What does a BBQ food truck catering job have in common with a luxury hotel construction project?
A lot, Tin Hut BBQ Food Truck Owner Frank Diaz will tell you.
Last month, when Chef Martin Knaubert of Four Seasons Resort O‘ahu at Ko Olina asked Diaz if the hotel could charter and rebrand his food truck for an evening of fine-Italian bistro dining, Diaz didn’t miss a step. In fact, he went along for the ride, both to observe and to help, and out of that evening an unlikely working partnership was forged.

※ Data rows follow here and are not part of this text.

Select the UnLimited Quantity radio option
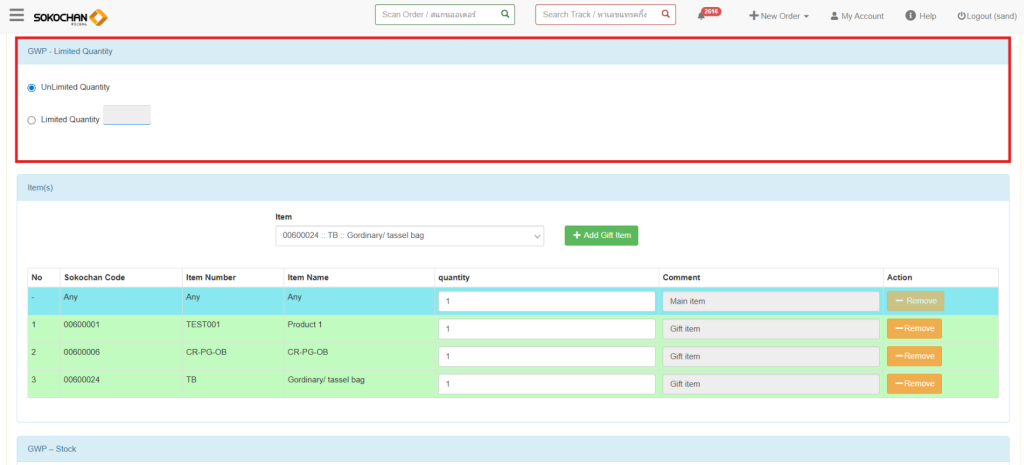click(x=32, y=88)
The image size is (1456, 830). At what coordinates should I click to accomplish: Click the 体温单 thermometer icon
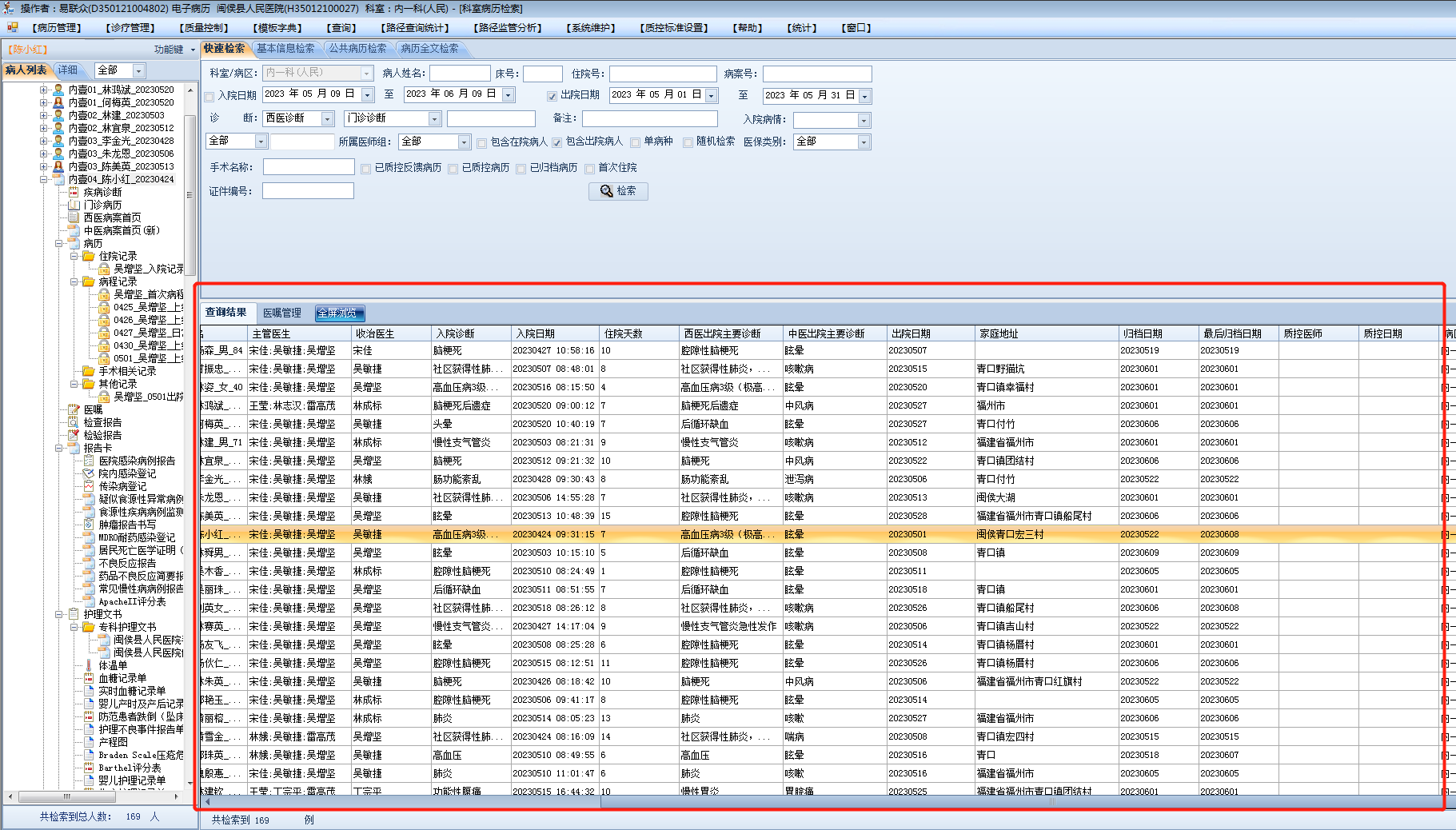89,665
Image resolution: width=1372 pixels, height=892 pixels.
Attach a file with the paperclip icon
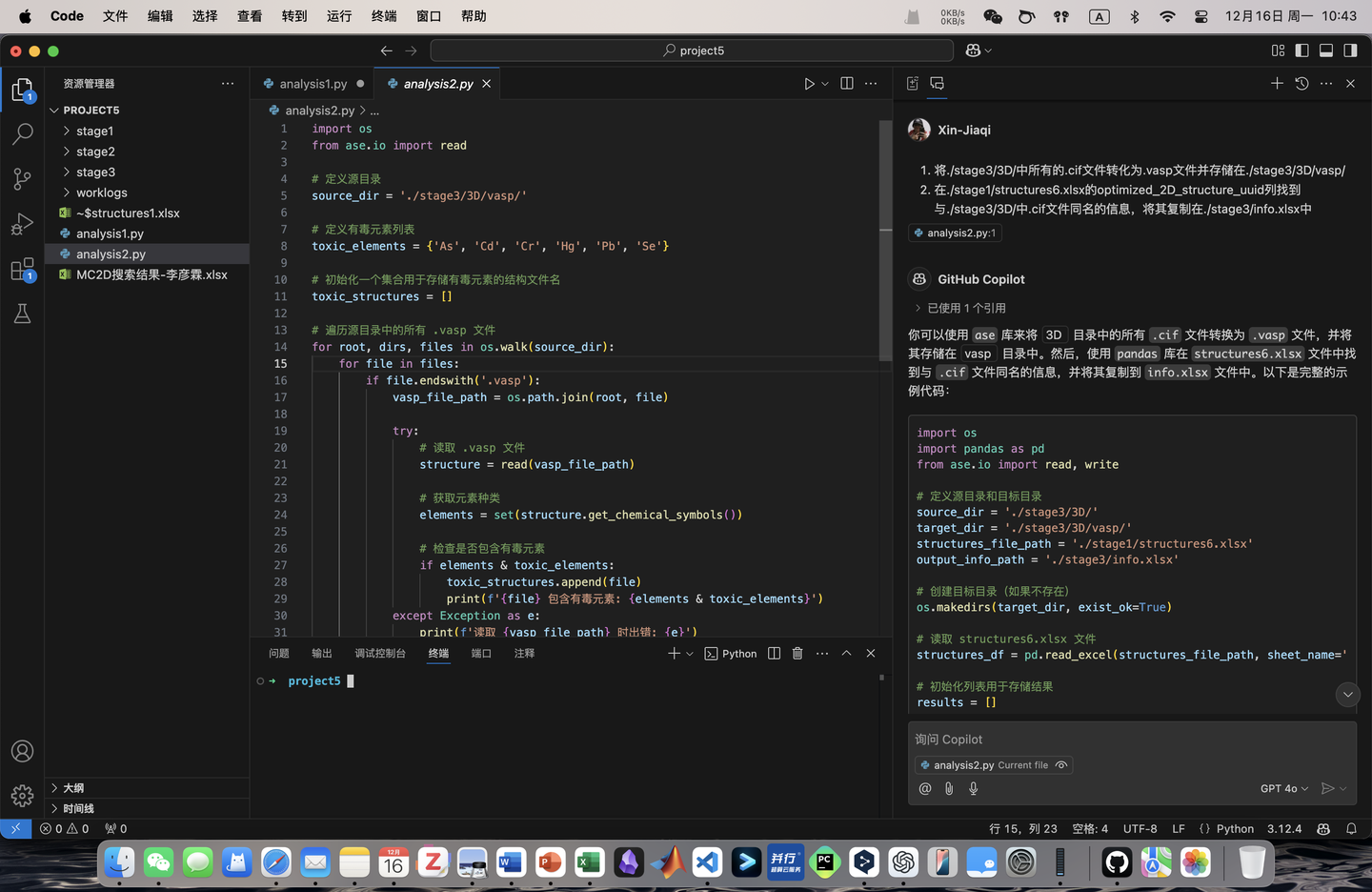pyautogui.click(x=948, y=788)
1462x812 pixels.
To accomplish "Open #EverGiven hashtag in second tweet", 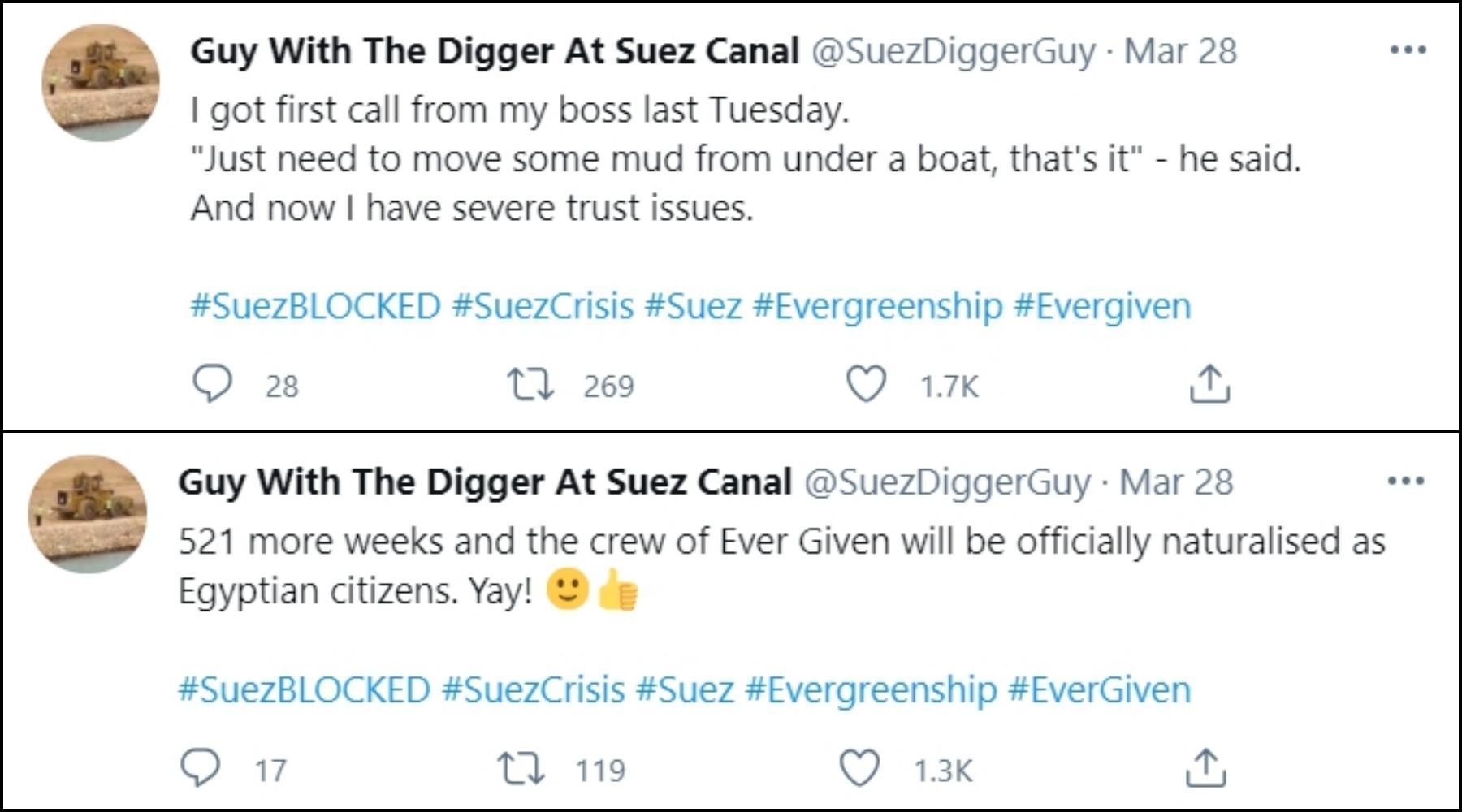I will pos(1099,690).
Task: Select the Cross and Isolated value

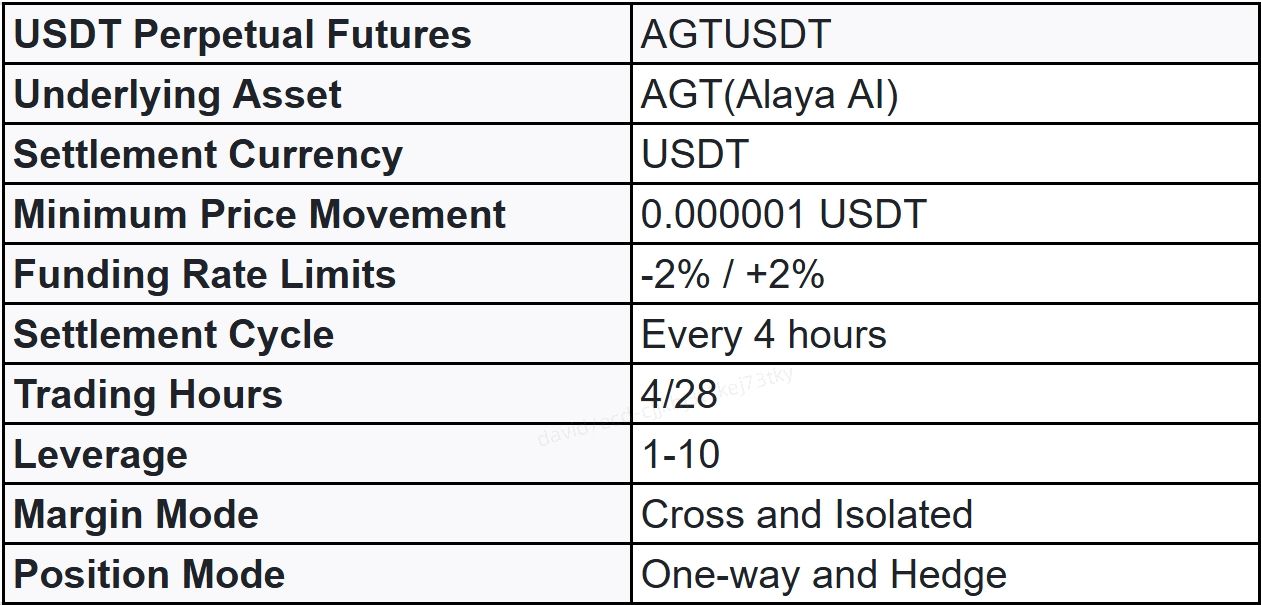Action: coord(807,515)
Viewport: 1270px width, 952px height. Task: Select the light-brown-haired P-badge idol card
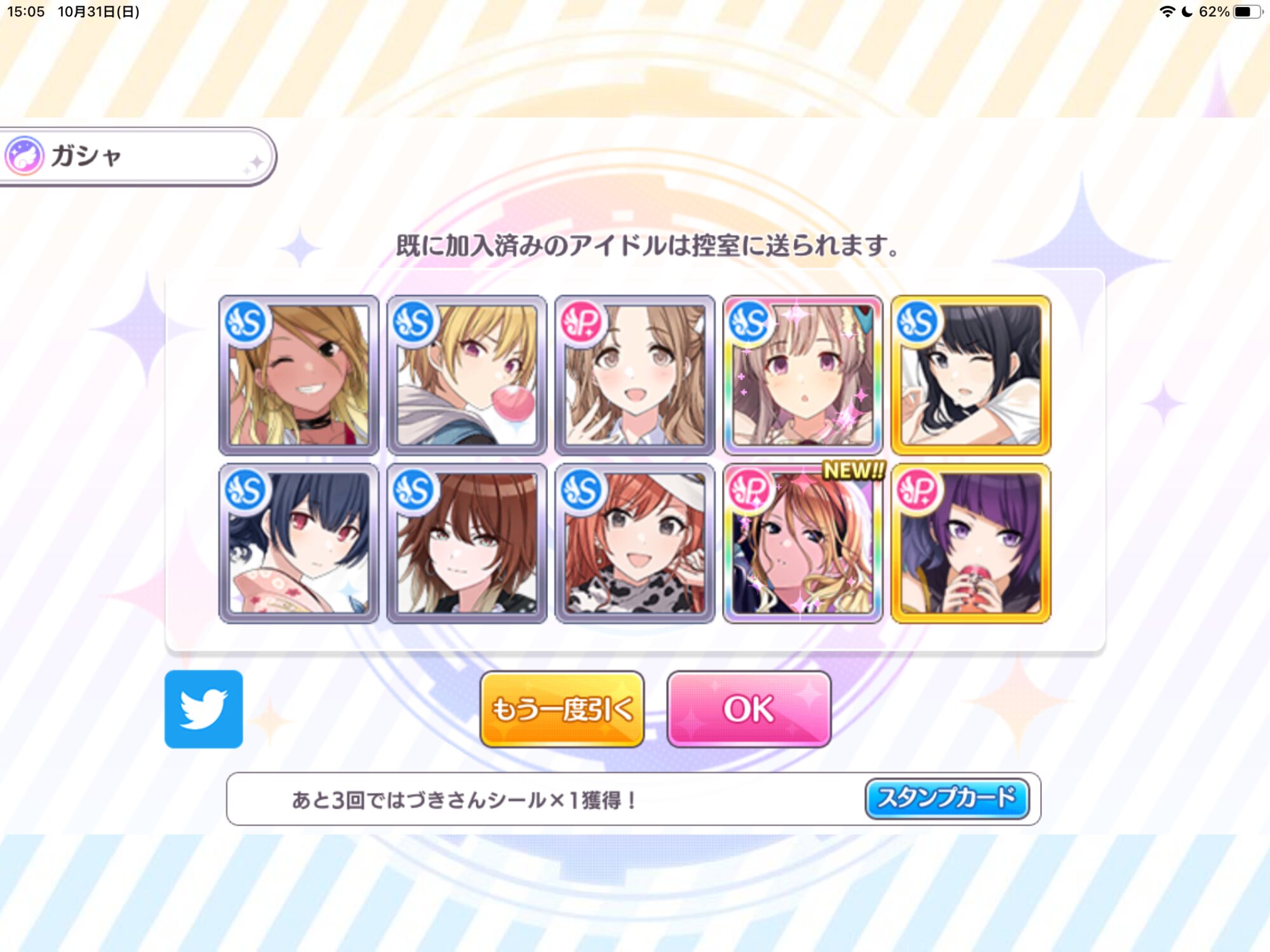coord(634,375)
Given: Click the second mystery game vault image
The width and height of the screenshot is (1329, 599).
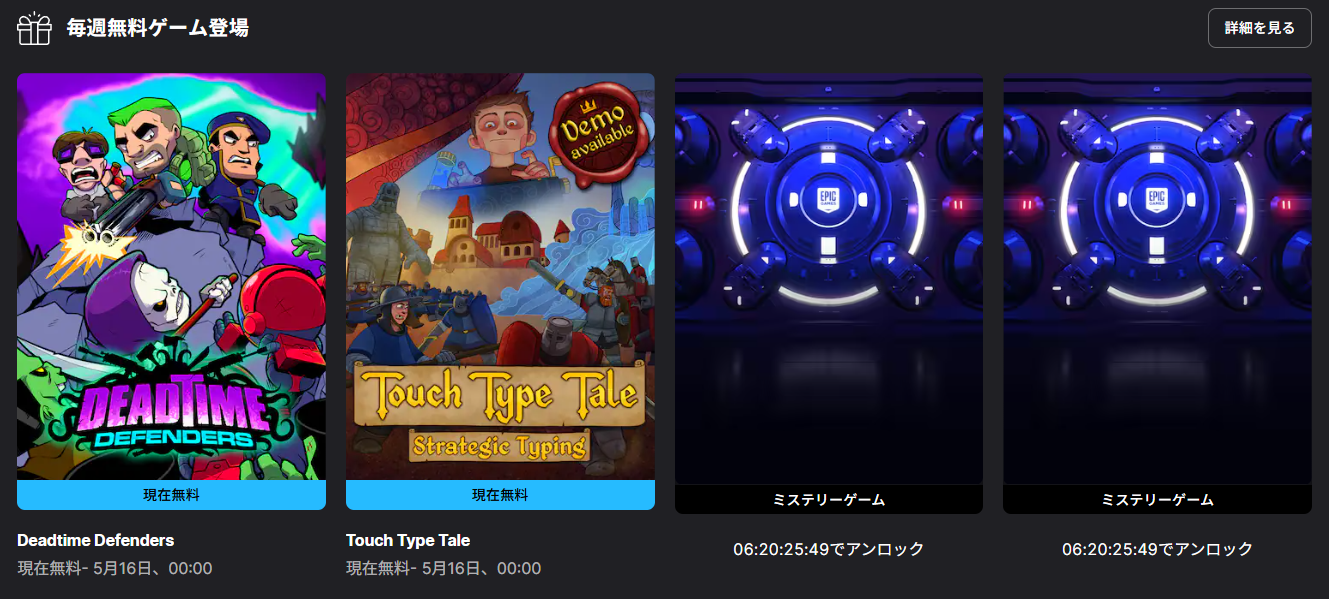Looking at the screenshot, I should coord(1157,279).
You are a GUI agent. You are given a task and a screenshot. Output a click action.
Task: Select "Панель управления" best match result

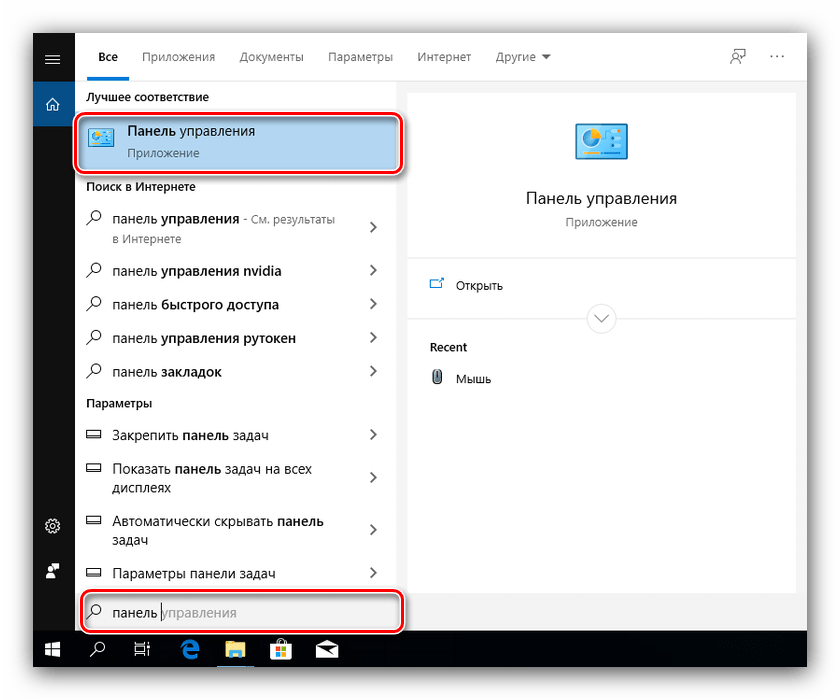click(238, 141)
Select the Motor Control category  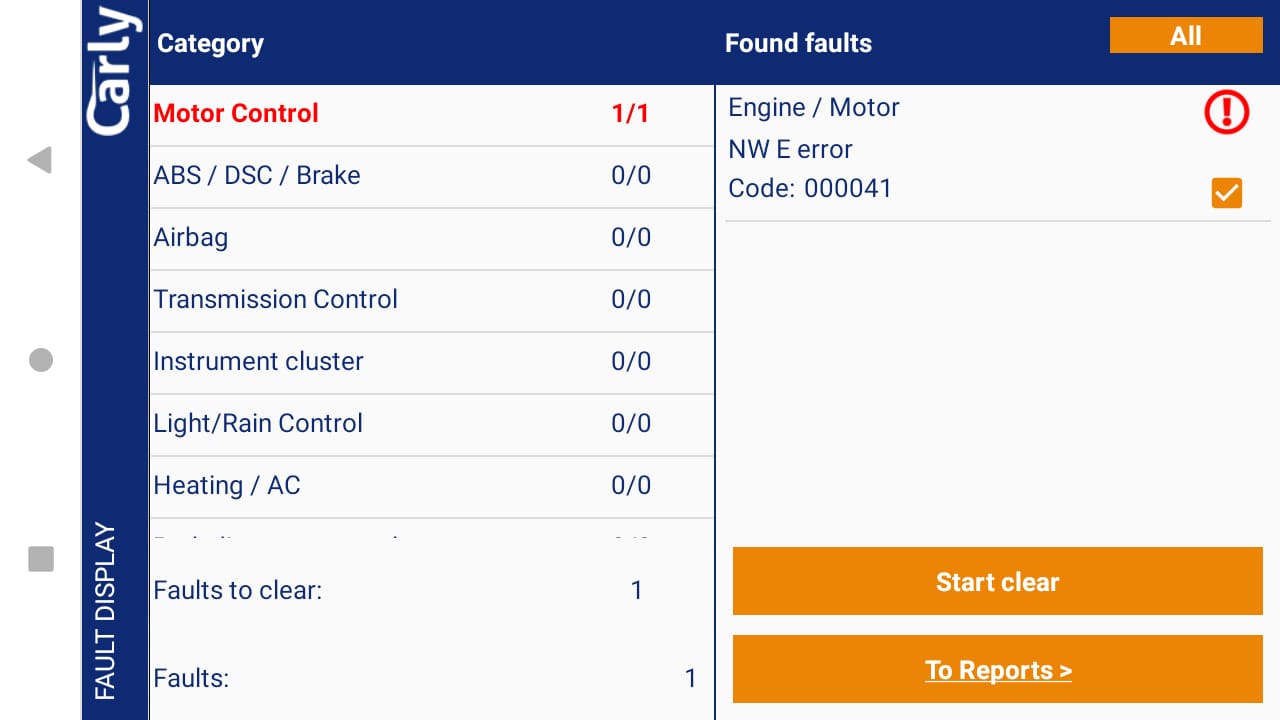click(236, 113)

Tin Hut BBQ Food Truck transformed into a fine-Italian bistro
“I was very surprised of the functionality, size and practicality,” Knaubert said of his experience working from the Tin Hut BBQ food truck’s fully equipped mobile gourmet-kitchen, adding, [the size of it] equals a professional kitchen.”
Following the success of the Island Pacific Academy event, the Four Seasons team, General Manager Sanjiv Hulugalle , Hotel Manager Philip Clough, Director of Sales and Marketing Nelson Hilton , and Anthony Frunzi – Director of Food and Beverage, were in agreement; this was a venture worth repeating, and Knaubert assured Diaz there would be some “pop ups” and surprise appearances with a truck again in the near future.
True to their word, a few weeks later the hotel again reached out to Diaz, this time for a catering job – providing a thank you lunch to the construction crew of the nearly completed Four Seasons Resort Oahu at Ko Olina, slated to open late May, 2016, and expected to play a pivotal role in attracting more of the world’s most admired hotel and leisure brands to Oahu.
If we serve it they will come (BBQ that is)
While catering employee appreciation events is one of Tin Hut BBQ’s specialties, the sheer volume of this gig – getting 600 hungry hard hats through the line in under 60 minutes – might seem daunting to some, but to Diaz, aka SGT Tin Hut, it was all in a day’s work.
Like a construction project with a plan and a commitment to get the job done on time and on budget, Diaz broke the project down into bite size pieces. His prior military experience and entrepreneurial hard hat in hand, Diaz and his well-seasoned crew were up before dawn to prep the meats which had been smoked overnight. They readied the equipment, did a final inventory check and – on schedule – deployed all units to the front (make that the “lunch”) line. The road to food truck catering success is always under construction. There are a lot of moving pieces and the entire crew has to be flexible, work together, be able to think on their feet and (hopefully) always be one step ahead.
“It was a team effort,” Diaz said, “and my crew nailed it. Not only did they get over 600 workers through the line under schedule, they dished up a heaping pile of smiles and a nice side of fun alongside the BBQ.”